Parts of the exercise:
A) Transcribe everything in the article on the 2023 Union Budget below, from "Another key expectation" down to "real estate investments.".
B) Pick up the article on real estate hopes for the 2023 Union Budget after its last sentence and keep writing it.

Selected text:
---*---

The first important event that every Indian looks forward to at the start of every year is the Union Budget. Investing in real estate through the purchase of a home or in any other form has plenty of benefits like that of long term wealth creation, security as well as getting you tax benefits.
Union Budget 2023 will be announced on February 1 by Finance Minister Nirmala Sitharaman.
This year the real estate sector in India is eagerly awaiting the Union Budget, as it is expected to provide a much-needed boost to the industry. The sector has been hit hard by the economic slowdown and the COVID-19 pandemic, and the government's budget is seen as a key opportunity to address some of the challenges facing the industry.
Various reports and experts indicate that for homebuyers, the most anticipated factor in this budget 2023 is the increase in deductions for interest payments and principal amounts on home loans, as rising interest rates will spur demand.
Another key expectation of the real estate sector from the budget is an increase in affordability for home buyers. This could include measures such as tax benefits for first-time home buyers, reductions in stamp duty, and measures to increase the availability of credit. These measures would help to make housing more accessible to a wider range of buyers, and could help to revive demand for housing.
Reports say that experts believe that tax relief on second home and long-term capital gains are needed, as it will make purchasing a second home more affordable. Further tax exemption on rental income will also push homebuyers towards real estate investments.
The budget also expected to provide a push towards the modernization of the Indian real estate sector. It is expected that the government will allocate more funds for the smart cities, green buildings, and affordable housing projects. This will not only increase the standard of living of the people but also help to create more job opportunities.

---*---

Provided material:

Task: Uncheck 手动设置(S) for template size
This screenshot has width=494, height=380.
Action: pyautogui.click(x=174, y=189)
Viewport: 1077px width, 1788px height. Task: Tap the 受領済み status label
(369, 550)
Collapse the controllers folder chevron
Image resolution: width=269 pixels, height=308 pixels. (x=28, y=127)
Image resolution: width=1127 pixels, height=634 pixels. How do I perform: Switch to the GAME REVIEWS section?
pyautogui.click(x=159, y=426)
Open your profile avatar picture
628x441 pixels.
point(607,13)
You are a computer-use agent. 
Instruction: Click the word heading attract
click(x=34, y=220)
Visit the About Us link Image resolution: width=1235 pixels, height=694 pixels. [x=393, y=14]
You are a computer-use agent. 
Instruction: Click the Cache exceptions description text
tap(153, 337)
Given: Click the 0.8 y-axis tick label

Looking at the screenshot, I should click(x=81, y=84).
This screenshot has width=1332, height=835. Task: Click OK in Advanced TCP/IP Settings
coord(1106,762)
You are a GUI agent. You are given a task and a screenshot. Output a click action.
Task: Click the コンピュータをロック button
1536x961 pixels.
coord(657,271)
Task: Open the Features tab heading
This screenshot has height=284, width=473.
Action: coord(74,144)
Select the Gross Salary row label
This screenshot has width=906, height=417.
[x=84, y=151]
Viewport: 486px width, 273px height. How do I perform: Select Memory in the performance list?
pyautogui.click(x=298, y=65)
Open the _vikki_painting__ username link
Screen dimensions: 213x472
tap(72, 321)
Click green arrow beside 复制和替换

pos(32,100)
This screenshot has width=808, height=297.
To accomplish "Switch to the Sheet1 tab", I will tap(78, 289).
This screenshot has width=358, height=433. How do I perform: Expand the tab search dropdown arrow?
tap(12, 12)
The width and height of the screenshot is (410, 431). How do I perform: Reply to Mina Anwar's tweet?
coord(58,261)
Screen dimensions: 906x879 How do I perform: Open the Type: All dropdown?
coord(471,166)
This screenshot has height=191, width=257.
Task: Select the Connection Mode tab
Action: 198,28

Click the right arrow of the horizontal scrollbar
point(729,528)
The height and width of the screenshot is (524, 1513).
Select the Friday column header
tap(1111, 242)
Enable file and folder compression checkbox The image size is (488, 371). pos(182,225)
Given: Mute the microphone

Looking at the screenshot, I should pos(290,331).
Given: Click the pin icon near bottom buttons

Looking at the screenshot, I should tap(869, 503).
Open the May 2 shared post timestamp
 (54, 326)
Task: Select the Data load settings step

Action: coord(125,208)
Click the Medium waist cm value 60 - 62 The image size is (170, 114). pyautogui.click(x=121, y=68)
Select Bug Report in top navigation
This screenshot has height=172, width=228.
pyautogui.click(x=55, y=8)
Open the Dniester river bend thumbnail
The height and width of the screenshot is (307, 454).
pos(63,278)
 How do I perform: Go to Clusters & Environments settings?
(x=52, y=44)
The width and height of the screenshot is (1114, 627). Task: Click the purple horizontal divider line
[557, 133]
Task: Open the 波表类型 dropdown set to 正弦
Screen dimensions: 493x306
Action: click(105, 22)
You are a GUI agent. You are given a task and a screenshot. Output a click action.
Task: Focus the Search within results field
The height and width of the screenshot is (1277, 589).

---*---

Answers by task:
A)
Another key expectation of the real estate sector from the budget is an increase in affordability for home buyers. This could include measures such as tax benefits for first-time home buyers, reductions in stamp duty, and measures to increase the availability of credit. These measures would help to make housing more accessible to a wider range of buyers, and could help to revive demand for housing.
Reports say that experts believe that tax relief on second home and long-term capital gains are needed, as it will make purchasing a second home more affordable. Further tax exemption on rental income will also push homebuyers towards real estate investments.

B)
The real estate sector is also hoping for a reduction in the Goods and Services Tax (GST) on under-construction properties. At present, developers are burdened with an additional tax on under-construction and affordable housing, increasing the cost of properties for buyers. As a result, houses are more expensive since steel and cement are subject to GST at 18% and 28%, respectively.
Furthermore, developers cannot claim tax credits for input items like steel and cement. If the government chooses to restore the Input Tax Credit (ITC) in the upcoming budget, it can reduce this burden and make properties more affordable.
In conclusion, the real estate sector in India is hoping for a budget that addresses the key challenges facing the industry and provides a much-needed boost to the sector. The government's budget is expected to provide a range of measures to increase affordability for home buyers.The budget is also expected to provide a push to the modernization of the Indian real estate sector, to increase the standard of living of the people and creating more job opportunities.